The skate is a kite-shaped fish with a long tail, which it uses most effectively to fight off predators. Fishermen cut off the tail as soon as the skate is landed because it can lash out with it and cause considerable damage to the rest of the catch.
Most fishermen throw the tail back into the sea so that scavenger fish and shellfish can eat it. But in the past, pieces were cut from the thick end of the tail and sold as skate knobs in England and joues de raie (skate cheeks) in France. I have never tasted these tail bits but they are said to be delicious when coated with flour and sautéed in butter.
Skate is unique in that it must be kept for two or three days in the fridge to allow natural chemical changes to take place. This includes the loss of urea which gives the fish an ammonia-like smell that many people find off-putting: they think the fish is far from fresh. But that’s not the case and this smell disappears as soon as the skate is cooked.
The lovely pink flesh of the skate could hardly taste anything less than superb. This fish has a ferocious appetite and eats only the best kinds of fish and shellfish. In the stomach of a large one, fishermen found two soles, a lobster, two mackerel, a skate more than three feet long and a salmon. Little wonder its white flesh is so delicate and tasty.
The busy housewife should find skate very much to her liking because it always comes skinned and ready to use. There is absolutely no cleaning involved, the messy side of cooking fish that discourages so many people.
Cooking methods
As always with fish, the simple cooking methods are best. One of the most delicious ways of doing skate is to dip it in flour, shake off the excess, and sauté it in clarified butter or a mixture of butter and olive oil.
Small wings need about three minutes on each side or until the flesh loses its transparent look and starts to come away from the cartilage. It can be eaten as it comes from the frying pan.
When using thicker skate wings, some cooks like to poach them before finishing them off in butter. If sautéing the bigger wings directly in butter, allow about 10 minutes on each side over a moderate heat.

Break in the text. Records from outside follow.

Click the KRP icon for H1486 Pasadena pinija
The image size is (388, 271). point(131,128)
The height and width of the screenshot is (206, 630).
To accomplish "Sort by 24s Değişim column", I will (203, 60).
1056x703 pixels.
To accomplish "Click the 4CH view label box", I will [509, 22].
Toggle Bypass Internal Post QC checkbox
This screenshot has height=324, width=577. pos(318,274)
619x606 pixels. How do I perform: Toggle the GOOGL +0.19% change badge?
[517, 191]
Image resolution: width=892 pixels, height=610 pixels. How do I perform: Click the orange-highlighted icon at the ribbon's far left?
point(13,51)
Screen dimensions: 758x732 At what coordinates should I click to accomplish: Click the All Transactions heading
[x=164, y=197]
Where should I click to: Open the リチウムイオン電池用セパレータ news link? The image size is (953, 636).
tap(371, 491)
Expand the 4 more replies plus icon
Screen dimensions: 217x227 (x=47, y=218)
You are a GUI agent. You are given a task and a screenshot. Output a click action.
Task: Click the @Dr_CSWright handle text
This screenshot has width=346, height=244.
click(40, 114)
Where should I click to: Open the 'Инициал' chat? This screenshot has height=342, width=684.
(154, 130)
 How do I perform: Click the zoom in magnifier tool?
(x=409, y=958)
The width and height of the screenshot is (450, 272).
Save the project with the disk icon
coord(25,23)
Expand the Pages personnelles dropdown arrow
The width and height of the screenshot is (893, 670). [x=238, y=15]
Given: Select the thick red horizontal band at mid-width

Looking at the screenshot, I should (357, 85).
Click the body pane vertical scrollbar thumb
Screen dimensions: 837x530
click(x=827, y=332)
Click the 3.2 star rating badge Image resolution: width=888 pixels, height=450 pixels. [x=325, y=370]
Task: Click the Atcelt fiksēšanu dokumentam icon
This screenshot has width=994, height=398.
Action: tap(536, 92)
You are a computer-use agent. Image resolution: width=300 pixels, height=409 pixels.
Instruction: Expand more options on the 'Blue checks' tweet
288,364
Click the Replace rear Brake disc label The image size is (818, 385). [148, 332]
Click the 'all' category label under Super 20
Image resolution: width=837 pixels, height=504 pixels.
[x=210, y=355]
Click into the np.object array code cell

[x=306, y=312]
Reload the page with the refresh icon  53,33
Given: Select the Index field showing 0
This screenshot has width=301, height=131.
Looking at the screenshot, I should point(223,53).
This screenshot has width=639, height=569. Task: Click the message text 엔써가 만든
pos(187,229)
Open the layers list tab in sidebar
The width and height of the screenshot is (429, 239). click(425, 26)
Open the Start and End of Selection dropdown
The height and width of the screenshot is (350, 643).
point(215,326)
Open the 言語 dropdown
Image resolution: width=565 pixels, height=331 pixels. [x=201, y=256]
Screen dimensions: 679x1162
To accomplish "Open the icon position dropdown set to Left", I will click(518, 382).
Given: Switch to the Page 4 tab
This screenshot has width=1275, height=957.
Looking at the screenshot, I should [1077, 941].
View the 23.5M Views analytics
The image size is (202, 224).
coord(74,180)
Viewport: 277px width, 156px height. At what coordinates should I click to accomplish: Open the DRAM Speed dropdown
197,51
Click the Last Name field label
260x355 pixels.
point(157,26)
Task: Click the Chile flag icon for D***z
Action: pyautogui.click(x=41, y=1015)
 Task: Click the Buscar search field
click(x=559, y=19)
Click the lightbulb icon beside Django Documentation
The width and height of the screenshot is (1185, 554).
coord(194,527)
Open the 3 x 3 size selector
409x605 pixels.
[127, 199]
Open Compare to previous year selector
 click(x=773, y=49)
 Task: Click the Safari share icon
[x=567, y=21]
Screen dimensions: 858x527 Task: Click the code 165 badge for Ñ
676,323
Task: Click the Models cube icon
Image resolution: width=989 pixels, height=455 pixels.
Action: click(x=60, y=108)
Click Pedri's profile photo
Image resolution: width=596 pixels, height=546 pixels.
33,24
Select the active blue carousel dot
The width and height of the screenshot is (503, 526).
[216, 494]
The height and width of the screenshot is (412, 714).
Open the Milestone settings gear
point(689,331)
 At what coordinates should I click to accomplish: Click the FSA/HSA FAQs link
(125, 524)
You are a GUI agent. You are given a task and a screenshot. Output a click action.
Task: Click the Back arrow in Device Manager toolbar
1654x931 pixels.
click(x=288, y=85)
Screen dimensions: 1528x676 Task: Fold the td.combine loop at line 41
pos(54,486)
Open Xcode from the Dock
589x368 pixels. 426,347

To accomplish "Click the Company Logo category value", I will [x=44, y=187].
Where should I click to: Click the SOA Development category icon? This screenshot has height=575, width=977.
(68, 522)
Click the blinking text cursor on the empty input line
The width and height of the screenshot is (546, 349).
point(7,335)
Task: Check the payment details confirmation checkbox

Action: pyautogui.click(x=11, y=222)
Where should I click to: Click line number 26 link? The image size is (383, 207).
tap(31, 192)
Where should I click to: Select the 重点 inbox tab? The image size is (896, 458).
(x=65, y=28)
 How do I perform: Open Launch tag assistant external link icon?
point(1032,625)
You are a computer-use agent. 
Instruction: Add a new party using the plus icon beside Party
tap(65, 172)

Skate is easy peasy when done in the French classic au beurre noir style — in black butter, although the butter isn’t black but of a pale chestnut colour. Do small wings as described above and when cooked through transfer them to hot plates.
Add two tablespoons of old sherry vinegar to the frying pan and a heaped tablespoon of the best small capers. Let the capers and the vinegar bubble gently for a minute and spoon the sauce over the skate wings. Serve with boiled Majorcan patató drizzled with butter and sprinkled with finely chopped parsley.
Basque cooks like to marinate skate before deep-frying it and use a mixture of olive oil, lemon juice, salt, pepper, bay leaf, cloves and parsley. The wings are kept in this marinade for about three hours and are then dipped in a thin bechamel sauce, coated with breadcrumbs, and deep-fried in very hot oil. The wings are sprinkled with finely chopped parsley before being served.
Skate can also be batter-fried. Cut the wings into narrow strips or small wedges, dip them in your usual batter and deep-fry in very hot oil. If you use the smallest wings for batter-frying, the cartilage will be soft enough to eat.
Some Majorcan housewives of the old school serve skate with young fresh peas and they also do a summer tumbet with wedges of fried skate, another celestial way of doing it.
When using vinegar for skate and other fine fish, you should always get the dearest one you can afford. Use a few drops of sherry vinegar aged in oak, or genuine Italian balsamic vinegar, and the results will be heavenly.